***** DATA EXCERPTS *****

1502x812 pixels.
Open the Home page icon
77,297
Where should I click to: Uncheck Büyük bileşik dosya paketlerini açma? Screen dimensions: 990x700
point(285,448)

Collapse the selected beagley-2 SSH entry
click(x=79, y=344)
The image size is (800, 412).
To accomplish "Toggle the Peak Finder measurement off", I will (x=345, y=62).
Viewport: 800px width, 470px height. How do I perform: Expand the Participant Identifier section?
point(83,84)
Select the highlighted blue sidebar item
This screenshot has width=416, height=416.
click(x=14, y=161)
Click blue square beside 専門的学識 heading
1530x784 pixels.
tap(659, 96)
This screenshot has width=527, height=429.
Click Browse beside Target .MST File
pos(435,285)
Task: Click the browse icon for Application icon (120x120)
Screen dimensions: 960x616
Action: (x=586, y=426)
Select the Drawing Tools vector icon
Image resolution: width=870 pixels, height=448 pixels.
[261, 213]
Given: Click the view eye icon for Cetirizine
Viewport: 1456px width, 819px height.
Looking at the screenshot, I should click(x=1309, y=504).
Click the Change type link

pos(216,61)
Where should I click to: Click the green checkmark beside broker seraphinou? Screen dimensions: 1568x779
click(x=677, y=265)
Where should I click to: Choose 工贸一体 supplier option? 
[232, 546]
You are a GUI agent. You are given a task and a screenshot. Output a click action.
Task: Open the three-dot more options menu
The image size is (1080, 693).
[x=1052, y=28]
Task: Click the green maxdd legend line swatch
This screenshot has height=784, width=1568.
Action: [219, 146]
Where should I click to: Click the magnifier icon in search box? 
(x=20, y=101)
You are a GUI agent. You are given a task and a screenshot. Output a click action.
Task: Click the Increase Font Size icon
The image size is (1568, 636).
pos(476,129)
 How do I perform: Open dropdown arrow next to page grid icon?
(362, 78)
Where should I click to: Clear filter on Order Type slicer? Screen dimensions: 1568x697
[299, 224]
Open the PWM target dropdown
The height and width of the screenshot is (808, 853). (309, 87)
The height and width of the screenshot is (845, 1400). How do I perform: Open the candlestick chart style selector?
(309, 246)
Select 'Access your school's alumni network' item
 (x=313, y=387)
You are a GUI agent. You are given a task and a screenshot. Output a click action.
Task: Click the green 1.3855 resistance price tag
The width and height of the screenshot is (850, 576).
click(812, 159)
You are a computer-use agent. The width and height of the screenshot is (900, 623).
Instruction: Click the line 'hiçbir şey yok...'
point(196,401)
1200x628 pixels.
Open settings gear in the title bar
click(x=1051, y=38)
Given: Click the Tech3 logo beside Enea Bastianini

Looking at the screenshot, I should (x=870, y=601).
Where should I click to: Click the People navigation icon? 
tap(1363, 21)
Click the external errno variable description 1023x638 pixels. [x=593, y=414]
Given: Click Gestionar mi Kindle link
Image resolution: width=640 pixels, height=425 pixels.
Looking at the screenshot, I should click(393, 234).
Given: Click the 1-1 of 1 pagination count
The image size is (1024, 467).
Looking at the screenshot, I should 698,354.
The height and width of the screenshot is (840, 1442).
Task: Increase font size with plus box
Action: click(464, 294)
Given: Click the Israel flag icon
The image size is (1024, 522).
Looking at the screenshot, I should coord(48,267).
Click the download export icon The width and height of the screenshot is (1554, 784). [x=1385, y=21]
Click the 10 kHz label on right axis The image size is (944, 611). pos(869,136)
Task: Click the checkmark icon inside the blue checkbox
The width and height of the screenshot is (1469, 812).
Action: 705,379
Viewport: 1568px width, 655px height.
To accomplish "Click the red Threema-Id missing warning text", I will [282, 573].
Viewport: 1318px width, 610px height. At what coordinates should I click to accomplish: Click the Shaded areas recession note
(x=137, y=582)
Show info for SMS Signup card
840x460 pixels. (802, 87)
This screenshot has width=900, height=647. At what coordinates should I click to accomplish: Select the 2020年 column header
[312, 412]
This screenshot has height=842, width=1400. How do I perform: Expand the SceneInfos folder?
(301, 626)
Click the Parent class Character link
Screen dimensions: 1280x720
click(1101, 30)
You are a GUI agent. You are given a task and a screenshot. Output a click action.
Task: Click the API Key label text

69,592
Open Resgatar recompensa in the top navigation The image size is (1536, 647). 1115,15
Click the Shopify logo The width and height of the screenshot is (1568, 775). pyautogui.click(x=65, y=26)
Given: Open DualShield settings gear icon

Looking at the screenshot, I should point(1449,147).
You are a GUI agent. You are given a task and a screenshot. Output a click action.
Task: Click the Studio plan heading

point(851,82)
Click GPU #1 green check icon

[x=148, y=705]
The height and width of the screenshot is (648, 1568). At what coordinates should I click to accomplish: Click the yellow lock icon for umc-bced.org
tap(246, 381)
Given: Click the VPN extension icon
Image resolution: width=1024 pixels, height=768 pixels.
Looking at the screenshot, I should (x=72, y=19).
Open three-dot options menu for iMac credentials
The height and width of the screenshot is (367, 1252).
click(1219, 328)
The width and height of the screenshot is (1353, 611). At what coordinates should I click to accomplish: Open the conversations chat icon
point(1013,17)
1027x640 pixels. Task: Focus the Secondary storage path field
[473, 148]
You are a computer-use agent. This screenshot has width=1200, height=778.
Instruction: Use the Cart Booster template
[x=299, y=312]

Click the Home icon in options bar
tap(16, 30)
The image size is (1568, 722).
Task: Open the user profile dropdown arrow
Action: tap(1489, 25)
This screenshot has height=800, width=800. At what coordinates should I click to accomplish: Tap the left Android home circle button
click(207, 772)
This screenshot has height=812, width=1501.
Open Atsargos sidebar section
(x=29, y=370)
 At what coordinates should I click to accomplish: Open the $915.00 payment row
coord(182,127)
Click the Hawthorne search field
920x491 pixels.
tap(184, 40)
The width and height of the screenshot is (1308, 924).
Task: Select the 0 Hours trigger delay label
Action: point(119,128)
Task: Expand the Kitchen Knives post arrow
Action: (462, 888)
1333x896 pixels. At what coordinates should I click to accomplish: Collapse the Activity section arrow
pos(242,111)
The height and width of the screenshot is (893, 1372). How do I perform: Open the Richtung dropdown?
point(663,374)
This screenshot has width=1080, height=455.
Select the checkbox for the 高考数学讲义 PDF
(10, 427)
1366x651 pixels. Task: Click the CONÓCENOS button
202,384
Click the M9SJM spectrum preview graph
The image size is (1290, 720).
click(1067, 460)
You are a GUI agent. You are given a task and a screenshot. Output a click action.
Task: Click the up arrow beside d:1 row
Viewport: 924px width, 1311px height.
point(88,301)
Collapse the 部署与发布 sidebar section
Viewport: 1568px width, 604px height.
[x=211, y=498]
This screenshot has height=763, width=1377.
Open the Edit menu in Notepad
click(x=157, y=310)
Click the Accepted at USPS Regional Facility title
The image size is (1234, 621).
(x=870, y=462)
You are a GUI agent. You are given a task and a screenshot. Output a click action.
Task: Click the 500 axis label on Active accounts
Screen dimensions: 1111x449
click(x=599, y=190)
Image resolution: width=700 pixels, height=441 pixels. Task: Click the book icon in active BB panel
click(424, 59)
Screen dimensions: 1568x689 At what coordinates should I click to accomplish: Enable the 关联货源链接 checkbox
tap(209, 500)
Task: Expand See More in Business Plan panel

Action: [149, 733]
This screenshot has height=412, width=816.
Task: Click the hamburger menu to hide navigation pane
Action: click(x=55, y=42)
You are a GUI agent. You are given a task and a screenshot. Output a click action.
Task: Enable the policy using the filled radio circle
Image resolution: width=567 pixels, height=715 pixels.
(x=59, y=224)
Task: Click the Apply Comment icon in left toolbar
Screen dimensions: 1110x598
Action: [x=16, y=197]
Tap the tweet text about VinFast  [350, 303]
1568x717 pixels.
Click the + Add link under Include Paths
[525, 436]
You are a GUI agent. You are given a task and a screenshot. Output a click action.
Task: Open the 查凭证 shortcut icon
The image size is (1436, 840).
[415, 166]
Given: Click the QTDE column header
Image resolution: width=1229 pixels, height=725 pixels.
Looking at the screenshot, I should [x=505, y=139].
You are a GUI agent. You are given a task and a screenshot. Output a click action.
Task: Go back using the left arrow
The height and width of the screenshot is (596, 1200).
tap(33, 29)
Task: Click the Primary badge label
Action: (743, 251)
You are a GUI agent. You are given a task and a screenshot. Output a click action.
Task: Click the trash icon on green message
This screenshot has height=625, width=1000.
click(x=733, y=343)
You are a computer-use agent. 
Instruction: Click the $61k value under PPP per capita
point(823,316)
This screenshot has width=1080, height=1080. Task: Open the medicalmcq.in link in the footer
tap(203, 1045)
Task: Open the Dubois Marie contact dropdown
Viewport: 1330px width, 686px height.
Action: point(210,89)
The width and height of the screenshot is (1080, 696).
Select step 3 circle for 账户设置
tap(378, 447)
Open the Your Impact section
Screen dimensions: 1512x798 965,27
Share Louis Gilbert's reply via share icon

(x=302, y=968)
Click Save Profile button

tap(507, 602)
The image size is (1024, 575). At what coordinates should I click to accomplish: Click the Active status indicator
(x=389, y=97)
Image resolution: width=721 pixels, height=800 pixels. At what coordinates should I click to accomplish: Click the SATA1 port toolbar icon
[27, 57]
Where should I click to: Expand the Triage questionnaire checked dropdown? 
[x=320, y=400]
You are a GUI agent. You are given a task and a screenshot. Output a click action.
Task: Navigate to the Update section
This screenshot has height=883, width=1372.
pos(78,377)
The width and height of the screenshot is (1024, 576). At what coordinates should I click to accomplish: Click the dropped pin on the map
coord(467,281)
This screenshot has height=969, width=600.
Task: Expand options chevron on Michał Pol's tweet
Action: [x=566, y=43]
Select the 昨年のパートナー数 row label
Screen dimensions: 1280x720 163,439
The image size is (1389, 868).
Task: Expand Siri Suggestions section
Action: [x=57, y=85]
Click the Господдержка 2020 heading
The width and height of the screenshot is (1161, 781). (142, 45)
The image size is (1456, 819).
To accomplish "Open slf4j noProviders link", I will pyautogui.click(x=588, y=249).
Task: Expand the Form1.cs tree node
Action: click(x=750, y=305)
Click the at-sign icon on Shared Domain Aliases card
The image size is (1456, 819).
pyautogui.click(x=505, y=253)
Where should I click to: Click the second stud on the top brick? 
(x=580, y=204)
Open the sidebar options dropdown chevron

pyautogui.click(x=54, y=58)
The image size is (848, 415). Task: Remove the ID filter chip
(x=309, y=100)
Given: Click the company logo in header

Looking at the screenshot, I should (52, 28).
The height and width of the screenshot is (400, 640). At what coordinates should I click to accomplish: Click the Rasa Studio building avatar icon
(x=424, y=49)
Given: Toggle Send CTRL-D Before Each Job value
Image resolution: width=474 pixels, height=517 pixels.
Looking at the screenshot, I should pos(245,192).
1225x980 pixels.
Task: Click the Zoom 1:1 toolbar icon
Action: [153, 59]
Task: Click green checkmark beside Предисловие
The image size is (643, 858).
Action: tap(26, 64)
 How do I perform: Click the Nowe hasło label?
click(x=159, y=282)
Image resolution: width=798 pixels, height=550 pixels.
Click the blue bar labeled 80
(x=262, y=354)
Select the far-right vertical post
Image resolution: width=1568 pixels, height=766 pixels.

*****

▸ **GIVEN PROBLEM**: Rewrite the stretch from the line containing "This screenshot has width=1080, height=455." through the line containing "click(1067, 460)", substituting "tick box" for "checkbox" and leaving everything else unchanged.

▸ **TASK RESPONSE**:
This screenshot has width=1080, height=455.
Select the tick box for the 高考数学讲义 PDF
(10, 427)
1366x651 pixels. Task: Click the CONÓCENOS button
202,384
Click the M9SJM spectrum preview graph
The image size is (1290, 720).
click(1067, 460)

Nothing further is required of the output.